WHAT IS EXPECTED: Extract every line of the entries below that contains the string "Task".
* begin *
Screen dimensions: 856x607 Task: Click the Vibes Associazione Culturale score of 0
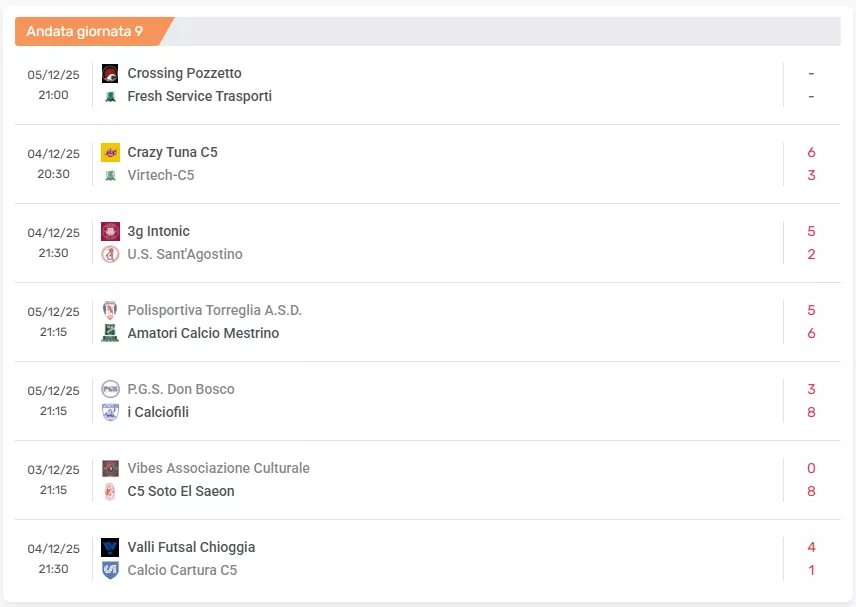coord(811,468)
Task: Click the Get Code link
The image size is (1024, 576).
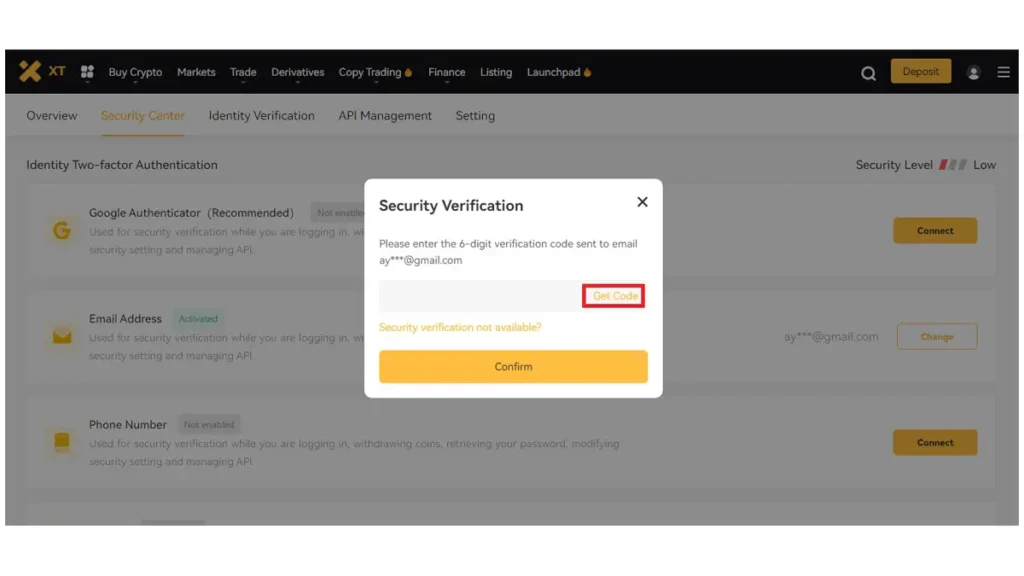Action: [615, 296]
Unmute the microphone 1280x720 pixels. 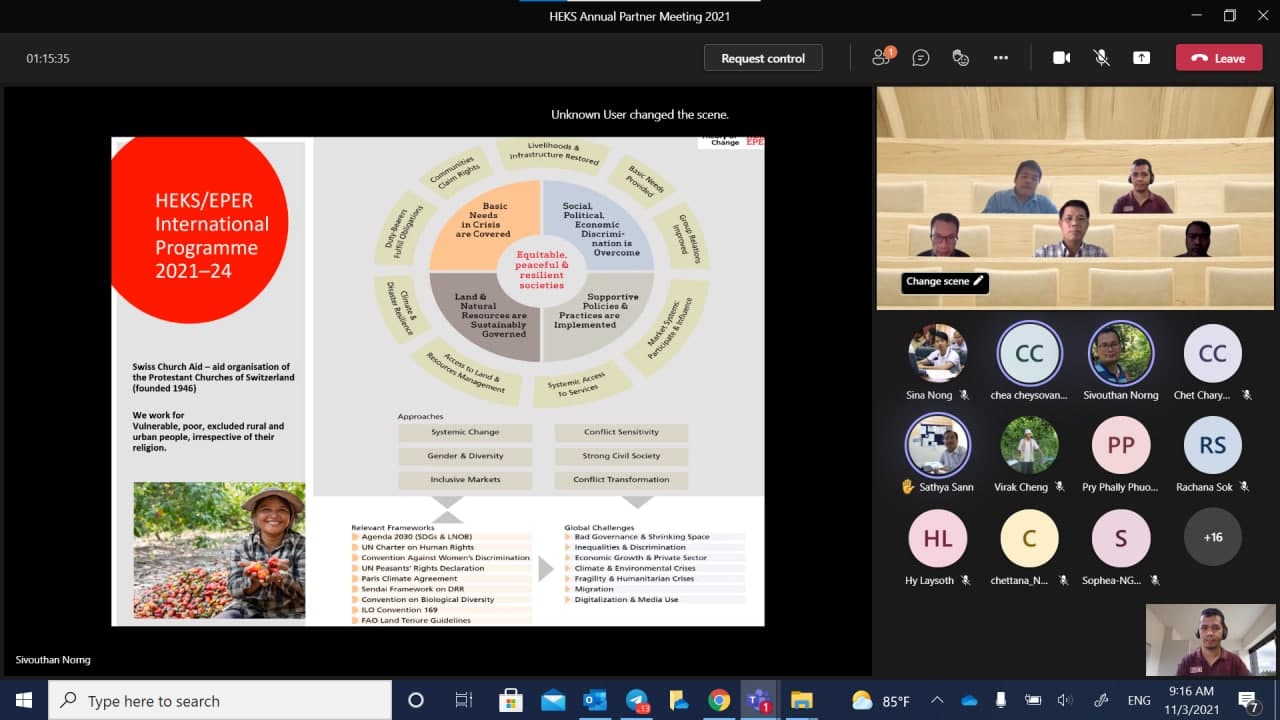pos(1102,58)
* end *
THE SOLUTION:
Screen dimensions: 856x607 Task: Click the Vibes Associazione Culturale score of 0
Task: Click the Get Code link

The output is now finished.